The software development world has long accepted DevOps, a popular methodology that brings development and operations teams together to make software development and delivery more efficient by implementing processes and practices like Agile development, continuous improvement, continuous deployment and small, well-controlled development sprints. But in the database community, DevOps is not well known nor frequently applied.
DataOps, on the other hand, is more focused on improving communication, accelerating integration and breaking down organizational barriers that impede the flow of data between data managers and data consumers throughout the organization, especially in the service of data analytics. While DataOps includes the Agile methodology and some other processes from DevOps, it is an independent approach to data analysis.
So, what is a well-governed database management team to do? Use only DevOps? Or use only DataOps? In fact, DBAs, SREs and data analytics teams will want to use elements of both.

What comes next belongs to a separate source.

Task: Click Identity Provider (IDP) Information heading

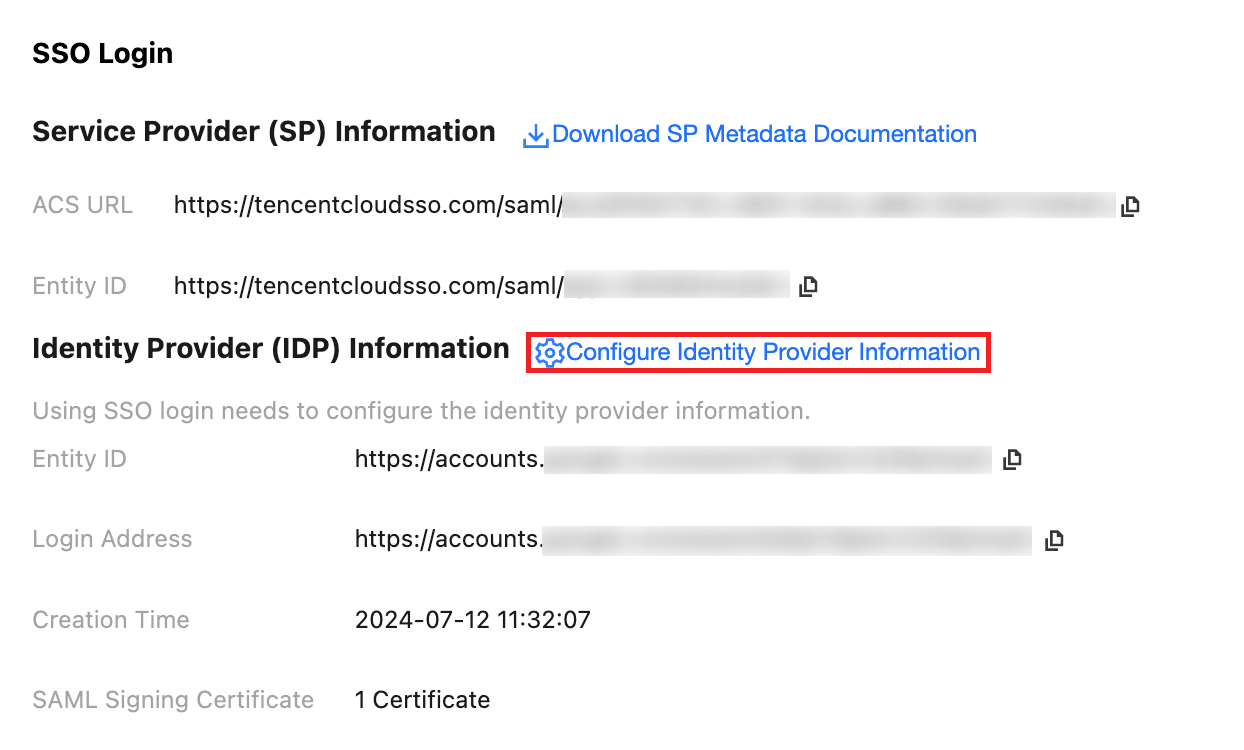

In this session, we will:
1. Discuss the risks and challenges faced by organizations that do not implement policies and procedures to integrate development, operations and data.
2. Align our understanding of DevOps and DataOps with the well-regarded Information Management Maturity Model discussed by Gartner.
3. Review the principles of DevOps and DataOps, paying special attention to those patterns and practices that are most impactful for database, data and analytics professionals.
With these lessons in hand, organizations can shift their database management and data integration experiences from unreliable, inflexible, slow-moving and error-prone to stable, reliable, predictable and highly scalable. In almost every case where an organization outperforms its peers, it has applied and uses these practical and powerful methodologies to excel-and you can, too.